En España, el debate sobre inmigración, criminalidad y seguridad de las mujeres se enmarca en un contexto de fuerte crecimiento de la población nacida en el extranjero y de preocupación social por la evolución de determinados delitos. Este informe examina esa relación con un objetivo claro: ofrecer una lectura basada en datos que permita distinguir entre hechos observables, interpretaciones y posibles sesgos estadísticos.
El informe sostiene que la población extranjera aparece sobrerrepresentada en varios indicadores penales, como detenciones, población reclusa y condenas, y que esa sobrerrepresentación es especialmente visible en algunos delitos contra la libertad sexual. También analiza la distribución territorial del fenómeno y observa que en las zonas con mayor presencia migratoria tienden a registrar mayores tasas de criminalidad y de delitos sexuales.

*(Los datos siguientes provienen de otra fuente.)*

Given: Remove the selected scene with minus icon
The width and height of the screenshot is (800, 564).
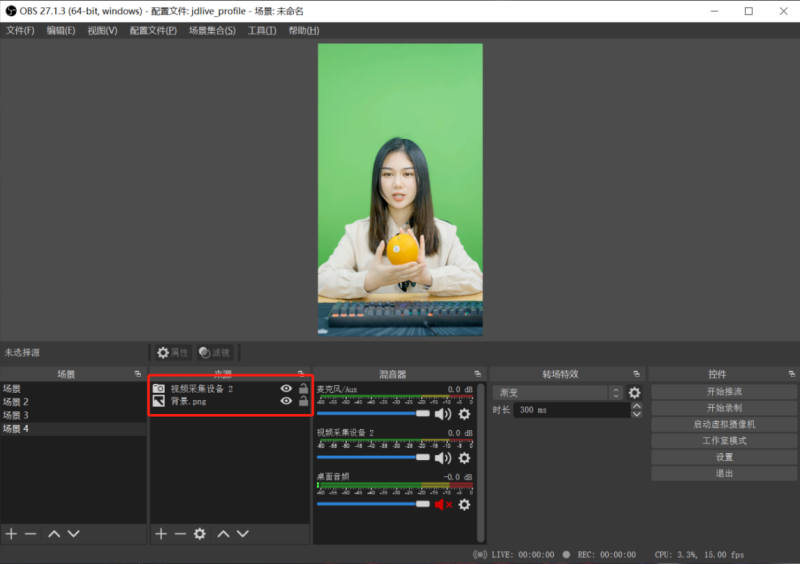Looking at the screenshot, I should [31, 534].
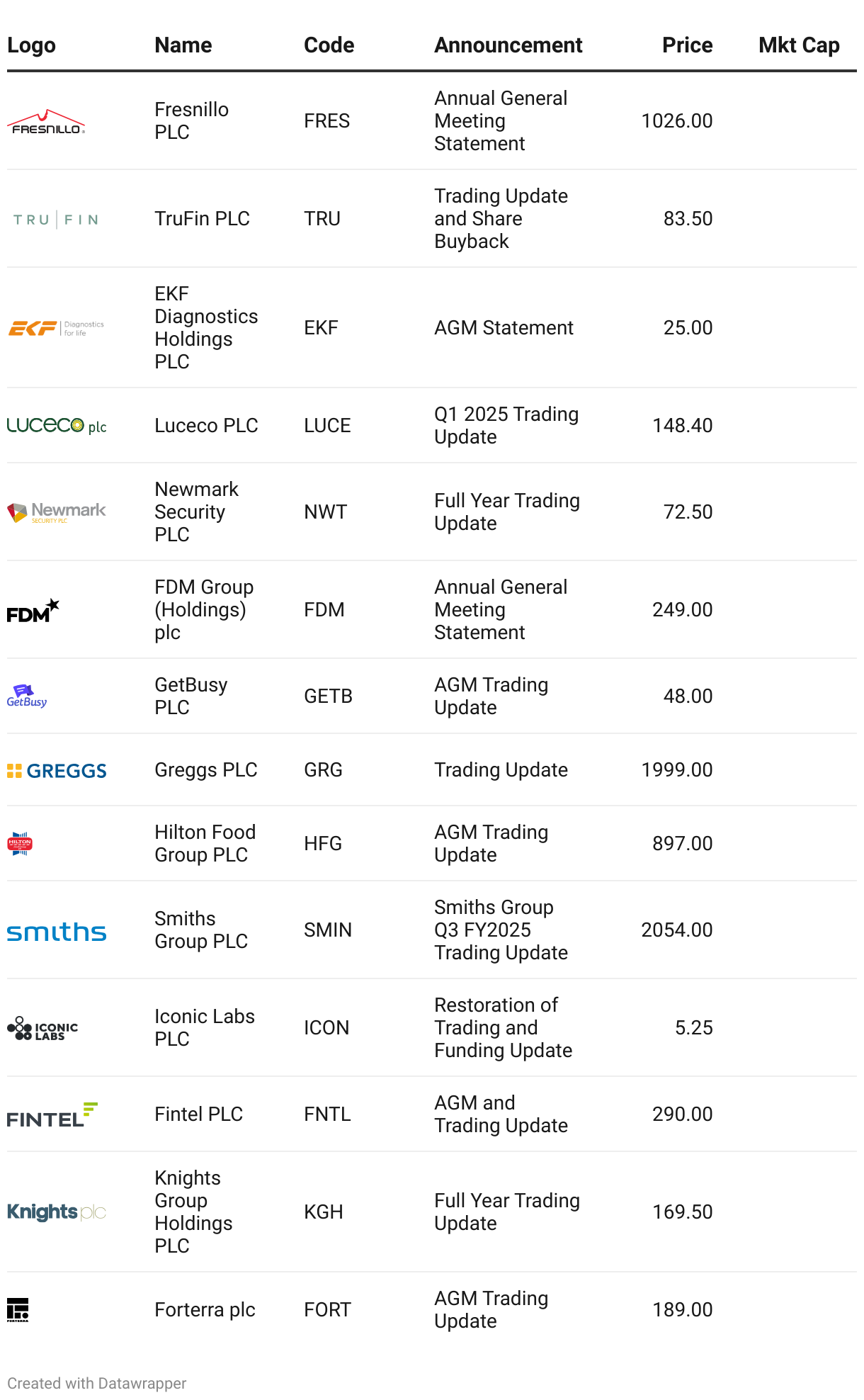Click the Smiths logo
Viewport: 864px width, 1400px height.
point(57,931)
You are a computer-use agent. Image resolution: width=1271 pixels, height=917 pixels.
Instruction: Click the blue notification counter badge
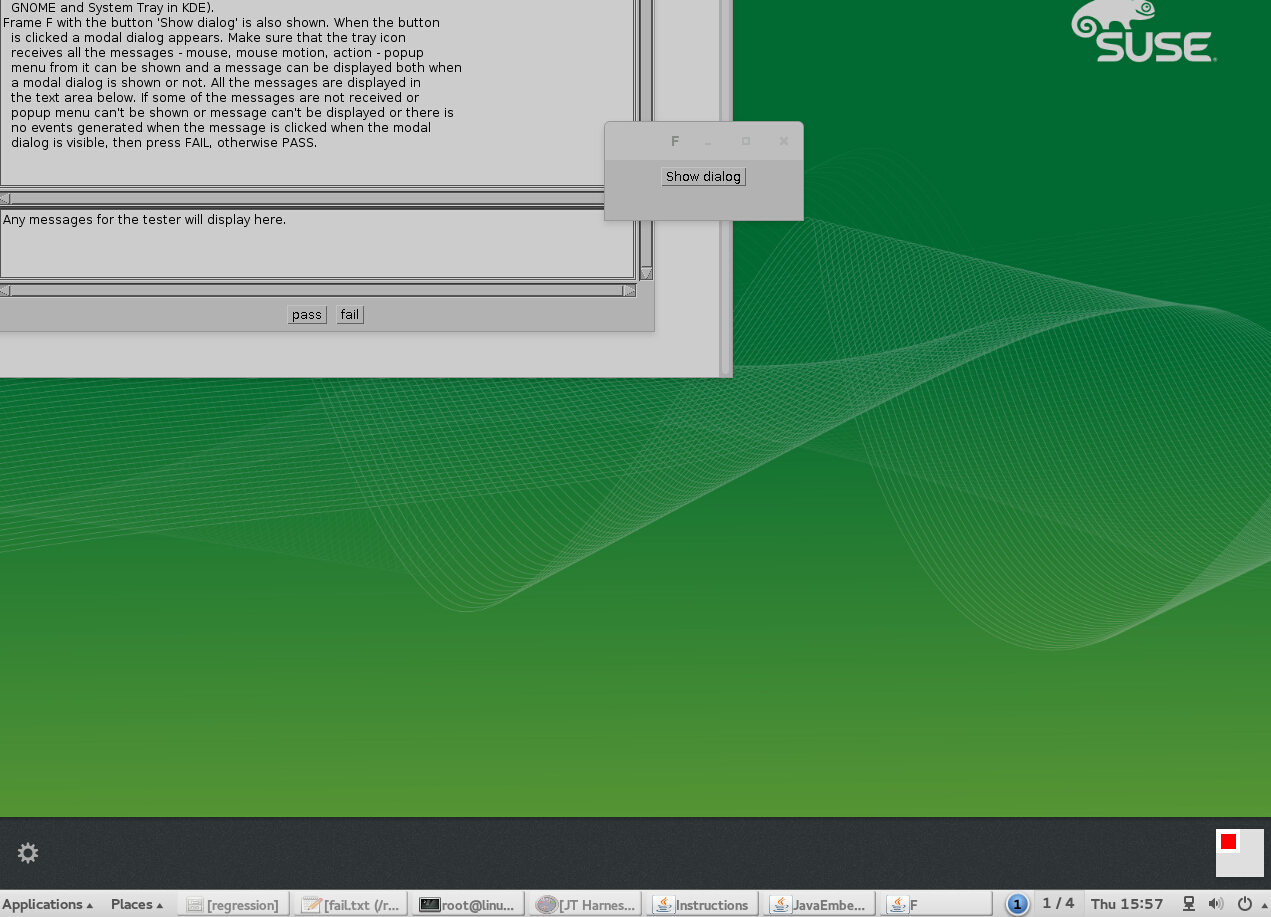1017,905
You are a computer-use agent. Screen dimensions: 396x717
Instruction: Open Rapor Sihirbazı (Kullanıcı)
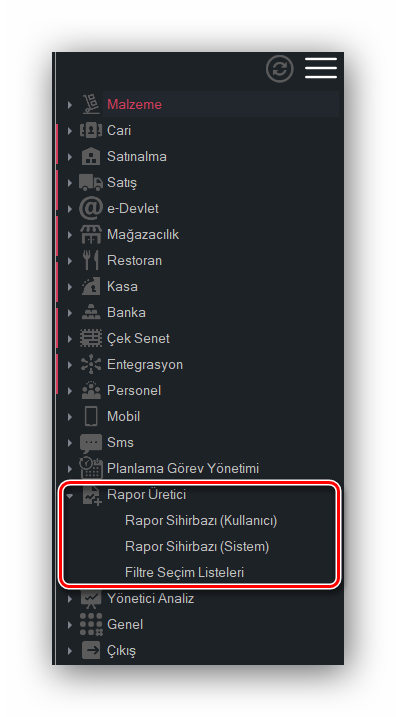pyautogui.click(x=201, y=520)
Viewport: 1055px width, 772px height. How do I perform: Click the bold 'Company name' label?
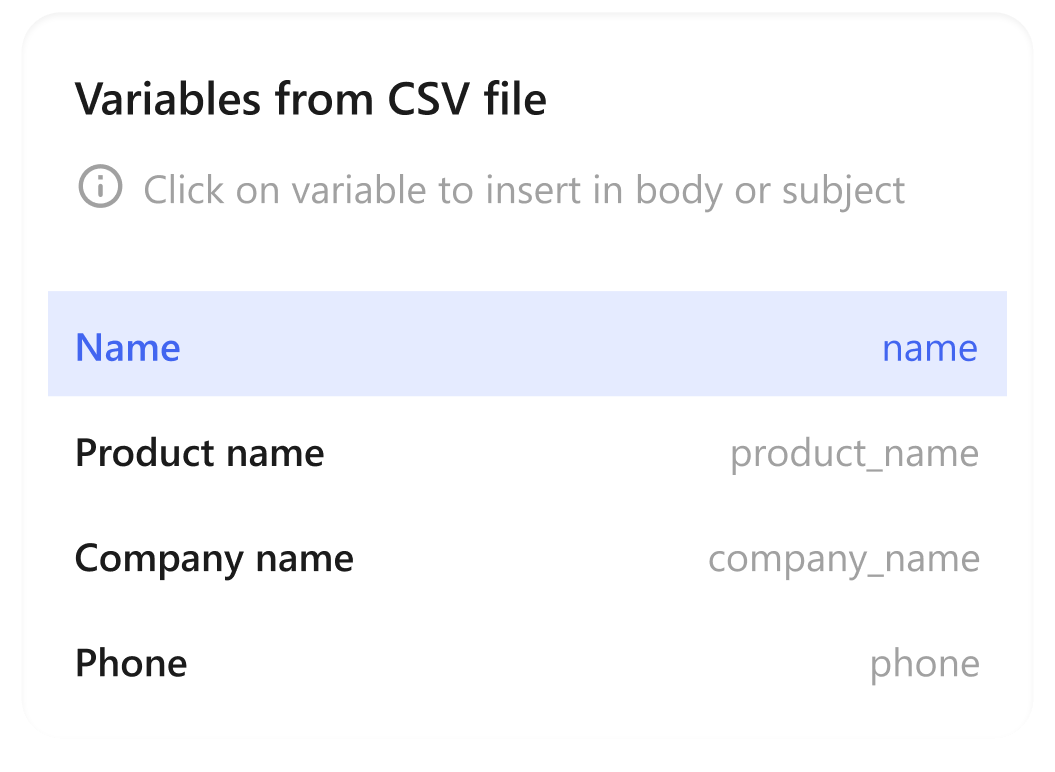coord(214,558)
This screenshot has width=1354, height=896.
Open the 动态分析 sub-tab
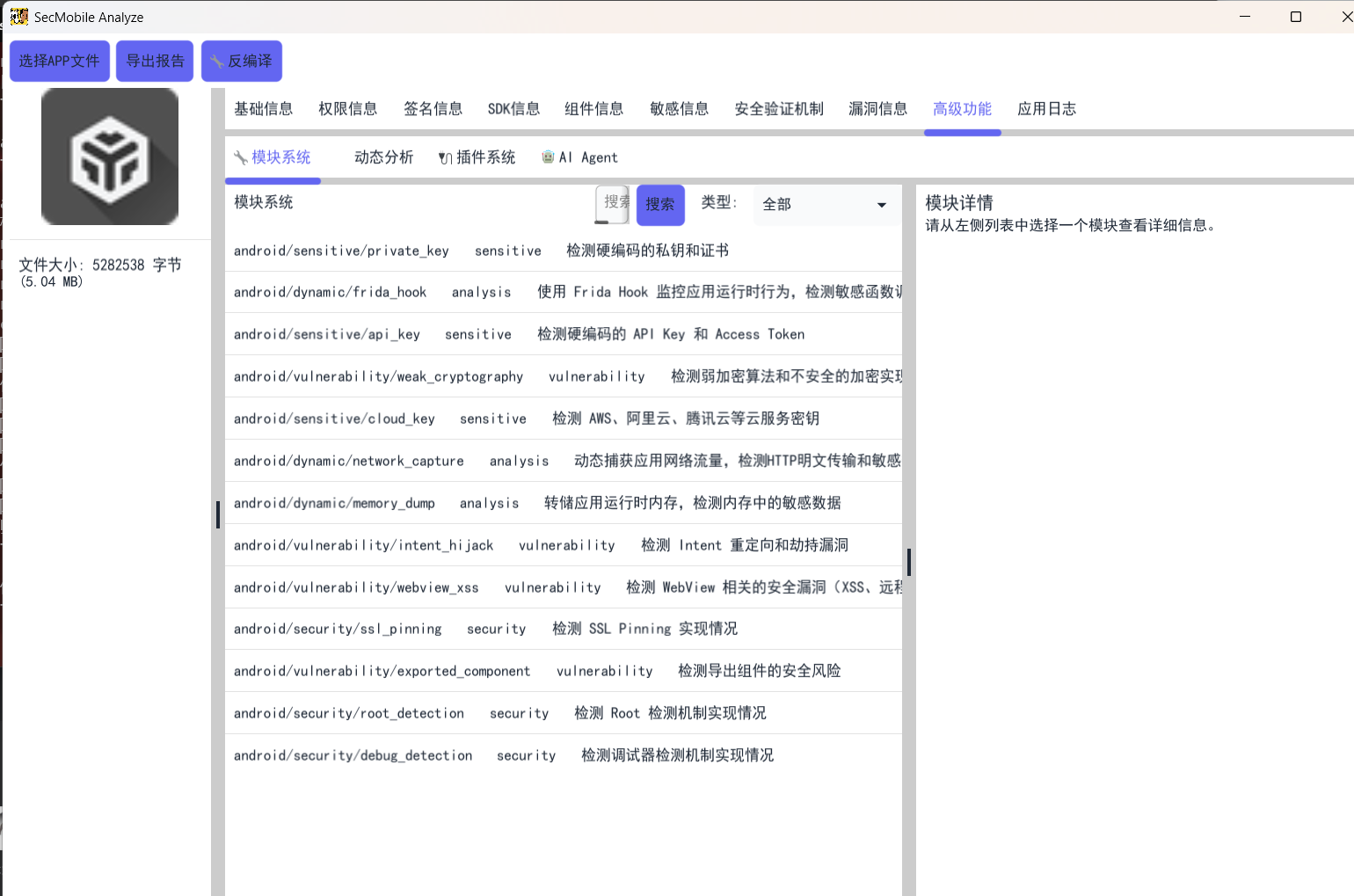tap(383, 157)
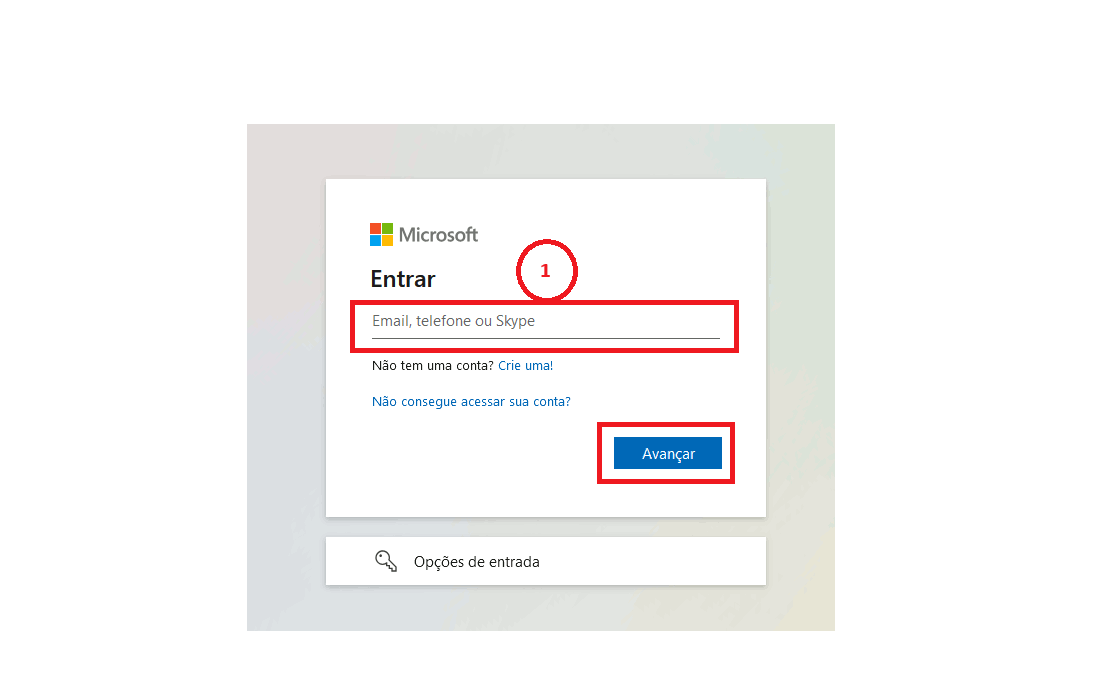
Task: Click the gradient background beside sign-in card
Action: [x=286, y=379]
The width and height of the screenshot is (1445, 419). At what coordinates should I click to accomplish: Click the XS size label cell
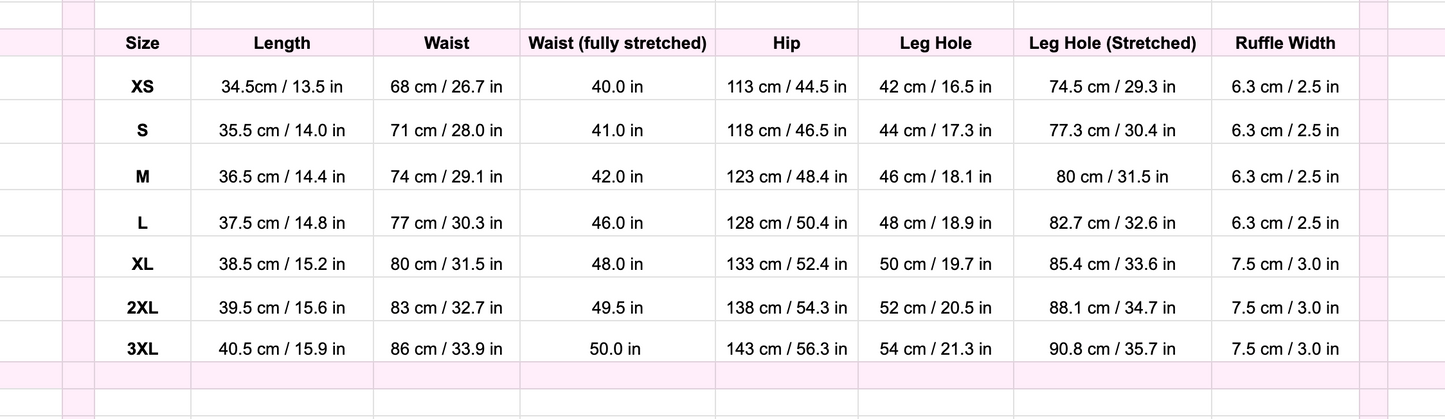142,87
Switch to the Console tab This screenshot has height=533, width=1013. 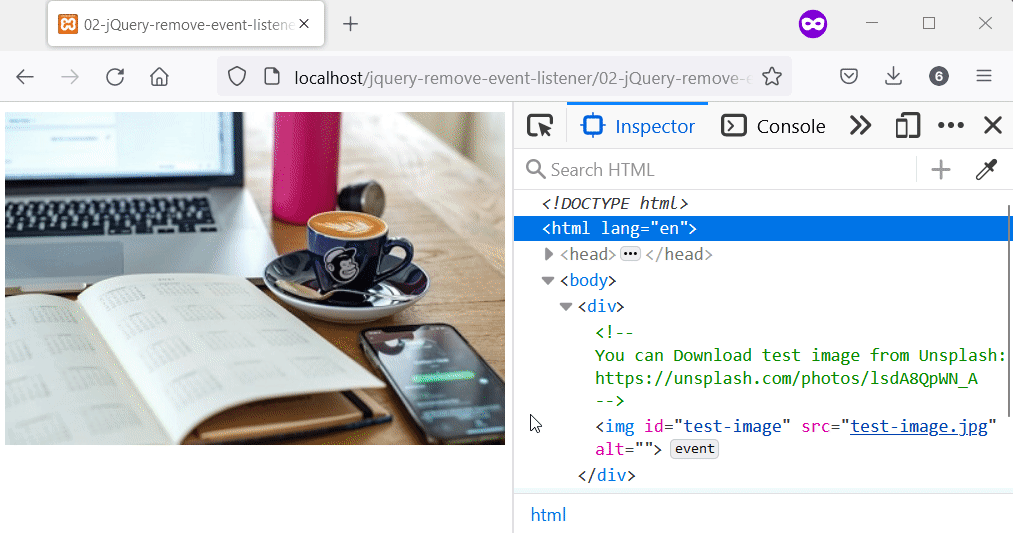774,126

En lo relativo a la seguridad de las mujeres, el informe subraya que los delitos sexuales afectan de forma desproporcionada a víctimas femeninas y que el análisis de estos patrones exige prudencia metodológica. Por ello, distingue entre datos oficiales (INE), estudios académicos y registros policiales, y advierte de limitaciones como la falta de desagregación completa por nacionalidad, la diferencias entre fuentes y los posibles sesgos de detección.